Unfavourable World Bank Report: Nigeria Must Improve Her Ease Of Doing Business, LCCI, MAN Insist


By Izuchukwu Ozoemena


Following the recent slide in the World Bank’s ease of doing business index for the year by Nigeria, the Lagos Chamber of Commerce and Industry (LCCI) and the Manufacturers Association of Nigeria (MAN) say there must be an improvement if the country should be taken seriously by the global business community.

The World Bank had, last week, released a report that ranked Nigeria 146 out of 190 countries in the Ease of Doing Business index for 2018. According to Jim Yong Kim, the president of the World Bank Group, governments have the enormous task of fostering an environment where entrepreneurs and small and medium enterprises can thrive.

“Sound and efficient business regulations are critical for entrepreneurship and a thriving business sector. Without them, we have no chance to end extreme poverty and boost shared prosperity around the world”, he said.

According to the report, a total of 107 reforms were carried out in sub-Saharan Africa, a record for the region. A statement by the bank read in part, “Nigeria carried out four reforms which included making starting a business easier in Kano and Lagos, the two cities covered by Ease of Doing Business.”

Ease of Doing Business, an index published by the World Bank, is an aggregate figure that includes different parameters which define the ease of doing business in any country. It is computed by aggregating the distance to frontier scores of different economies.

Reacting to the report recently, the Director General, LCCI, Mr. Muda Yusuf, identified lack of infrastructure, Apapa traffic gridlock, trading across borders, challenges of documentation, among others as reasons for the drop. “The drop is a marginal drop. But whether we talk about 145 or 146 it is still low and that underscores the need for us to do more in the business environment.

“Because if there is anything that is slowing down the growth of this economy, it is the challenges that investors are facing in the business environment. So, this report only underscores the need for us to urgently do something to ensure that we improve on the ease of doing business.

“Although we must acknowledge what government has been doing in the business environment, we must also acknowledge that in the last ranking, Nigeria moved up by 24 points which was significant.  But there is still a lot of job to be done so as to make the business environment conducive for investors.
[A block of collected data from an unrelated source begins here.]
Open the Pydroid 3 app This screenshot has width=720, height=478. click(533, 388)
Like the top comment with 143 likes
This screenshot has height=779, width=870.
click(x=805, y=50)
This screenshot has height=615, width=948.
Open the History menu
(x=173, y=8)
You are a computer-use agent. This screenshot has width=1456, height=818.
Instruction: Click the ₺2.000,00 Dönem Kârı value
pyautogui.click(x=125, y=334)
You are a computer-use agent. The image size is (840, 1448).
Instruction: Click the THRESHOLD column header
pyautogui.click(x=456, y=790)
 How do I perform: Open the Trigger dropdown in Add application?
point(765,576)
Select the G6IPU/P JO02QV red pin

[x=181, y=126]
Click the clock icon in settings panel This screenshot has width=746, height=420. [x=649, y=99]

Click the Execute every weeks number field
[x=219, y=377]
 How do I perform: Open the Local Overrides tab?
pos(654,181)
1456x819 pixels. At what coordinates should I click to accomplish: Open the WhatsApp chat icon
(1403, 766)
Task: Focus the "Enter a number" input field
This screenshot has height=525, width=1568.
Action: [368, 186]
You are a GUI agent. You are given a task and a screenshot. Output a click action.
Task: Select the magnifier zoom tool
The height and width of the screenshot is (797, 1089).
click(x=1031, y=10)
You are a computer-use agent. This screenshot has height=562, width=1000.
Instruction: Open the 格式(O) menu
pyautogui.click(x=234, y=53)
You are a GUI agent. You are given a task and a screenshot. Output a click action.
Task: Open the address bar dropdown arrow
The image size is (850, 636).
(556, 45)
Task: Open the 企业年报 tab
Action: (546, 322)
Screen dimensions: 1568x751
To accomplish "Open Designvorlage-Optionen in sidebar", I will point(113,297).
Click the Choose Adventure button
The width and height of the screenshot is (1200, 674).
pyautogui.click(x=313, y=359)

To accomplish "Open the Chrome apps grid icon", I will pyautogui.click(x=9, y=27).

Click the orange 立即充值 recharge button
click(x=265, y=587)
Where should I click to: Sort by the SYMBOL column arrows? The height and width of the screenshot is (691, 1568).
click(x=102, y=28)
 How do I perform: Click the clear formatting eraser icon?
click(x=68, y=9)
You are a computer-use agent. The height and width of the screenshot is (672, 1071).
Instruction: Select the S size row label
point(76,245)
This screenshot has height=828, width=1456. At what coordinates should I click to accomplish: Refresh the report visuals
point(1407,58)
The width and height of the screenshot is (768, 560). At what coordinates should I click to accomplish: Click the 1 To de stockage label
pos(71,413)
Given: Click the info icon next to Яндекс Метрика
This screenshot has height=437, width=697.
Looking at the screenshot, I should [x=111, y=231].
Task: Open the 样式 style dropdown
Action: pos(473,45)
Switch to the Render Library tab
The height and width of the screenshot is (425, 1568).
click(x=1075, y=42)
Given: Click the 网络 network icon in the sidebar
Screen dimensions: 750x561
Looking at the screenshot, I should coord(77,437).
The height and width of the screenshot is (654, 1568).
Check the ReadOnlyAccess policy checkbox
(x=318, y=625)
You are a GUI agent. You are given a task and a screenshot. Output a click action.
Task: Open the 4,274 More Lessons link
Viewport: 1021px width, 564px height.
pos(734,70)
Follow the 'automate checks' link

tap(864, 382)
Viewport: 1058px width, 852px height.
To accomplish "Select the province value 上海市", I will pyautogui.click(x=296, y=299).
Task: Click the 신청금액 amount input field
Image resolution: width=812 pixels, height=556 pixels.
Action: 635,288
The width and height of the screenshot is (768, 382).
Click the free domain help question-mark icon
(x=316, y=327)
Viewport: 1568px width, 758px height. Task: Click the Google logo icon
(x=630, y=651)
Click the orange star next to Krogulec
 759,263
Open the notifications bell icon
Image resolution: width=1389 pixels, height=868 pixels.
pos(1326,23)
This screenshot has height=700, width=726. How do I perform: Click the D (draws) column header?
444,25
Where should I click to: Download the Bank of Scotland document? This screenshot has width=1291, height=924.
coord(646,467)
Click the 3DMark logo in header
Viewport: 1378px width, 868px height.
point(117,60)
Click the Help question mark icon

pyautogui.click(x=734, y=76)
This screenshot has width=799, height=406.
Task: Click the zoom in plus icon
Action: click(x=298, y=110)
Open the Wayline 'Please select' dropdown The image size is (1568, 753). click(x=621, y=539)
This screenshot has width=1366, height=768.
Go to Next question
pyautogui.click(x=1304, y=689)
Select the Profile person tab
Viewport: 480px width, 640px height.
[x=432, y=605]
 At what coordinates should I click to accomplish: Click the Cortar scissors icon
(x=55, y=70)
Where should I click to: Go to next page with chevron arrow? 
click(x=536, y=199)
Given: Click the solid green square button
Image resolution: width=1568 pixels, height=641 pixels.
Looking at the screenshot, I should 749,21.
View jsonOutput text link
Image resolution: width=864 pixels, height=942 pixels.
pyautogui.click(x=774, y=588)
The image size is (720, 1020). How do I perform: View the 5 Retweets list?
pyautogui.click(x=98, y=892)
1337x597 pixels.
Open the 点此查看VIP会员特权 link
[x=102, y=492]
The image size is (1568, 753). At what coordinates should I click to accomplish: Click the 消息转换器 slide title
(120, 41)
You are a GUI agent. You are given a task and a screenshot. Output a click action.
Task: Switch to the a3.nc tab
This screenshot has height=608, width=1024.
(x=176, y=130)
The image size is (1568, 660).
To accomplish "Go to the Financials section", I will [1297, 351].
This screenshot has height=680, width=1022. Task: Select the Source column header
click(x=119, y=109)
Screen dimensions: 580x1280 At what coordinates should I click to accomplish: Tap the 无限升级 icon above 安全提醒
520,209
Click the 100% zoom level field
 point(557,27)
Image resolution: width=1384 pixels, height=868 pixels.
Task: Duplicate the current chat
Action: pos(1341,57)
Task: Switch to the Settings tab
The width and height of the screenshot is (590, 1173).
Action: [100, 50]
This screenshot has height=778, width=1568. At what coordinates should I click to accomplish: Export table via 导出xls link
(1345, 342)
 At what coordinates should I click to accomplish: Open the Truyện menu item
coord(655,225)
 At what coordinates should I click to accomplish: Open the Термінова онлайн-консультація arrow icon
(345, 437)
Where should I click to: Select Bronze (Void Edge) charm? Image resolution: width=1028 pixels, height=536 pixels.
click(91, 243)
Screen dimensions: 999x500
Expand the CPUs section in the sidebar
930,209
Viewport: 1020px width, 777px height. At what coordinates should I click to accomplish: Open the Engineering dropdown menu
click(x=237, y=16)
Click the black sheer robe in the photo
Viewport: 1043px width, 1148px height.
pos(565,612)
“Our infrastructure is still a very difficult one, which is affecting the ease of doing business and competitiveness of firms in the economy. Also trading across borders, challenges of documentations, challenges with the Nigeria Custom Service and other agencies at the border posts and, of course, the Apapa traffic gridlock still stand as the major bottleneck affecting the ease of doing business in the country.

“Also credit is still a very big problem for the economy.  Although government is coming up with all sorts of financing like the ‘trader money’, but credit is still a very big problem for the economy. From the angle of interest rate to the tenure of the credit, most of the loans are short term.  So, these are the things I think government needs to tackle.

“Also fixing our railway system is very important, so that we don’t put too much pressure on the road because road transportation also makes a lot of products expensive across the country, and this affects profit margin, it affects competitiveness and a whole of things.”

Also reacting to the report, the president, MAN , Engr. Ahmed Mansur, opined that Nigeria’s present position on the global index is as a result of various bottlenecks and insecurity hindering ease of doing business in Nigeria. 

“It’s obviously not a healthy development, one would expect particularly after the efforts made by government at various levels to improve the ease of doing business. It is sad that instead of going up the ladder, we are going down from 145 to 146. It’s not a big move, but it’s a move in the wrong direction. One would have thought that with the presidential committee on enabling business environment, we should show some positive development.

“We are still hopeful that the situation will improve and some of the initiatives of the government will yield positive results.  The infrastructure has been a major problem, also the general insecurity in the country is also not helping issues and this is discouraging investors. Also over the past three years despite all the efforts made by the government, the investment climate has not really been conducive even for local businesses. But we are hopeful that things will get better in the coming year,” Mansur stated.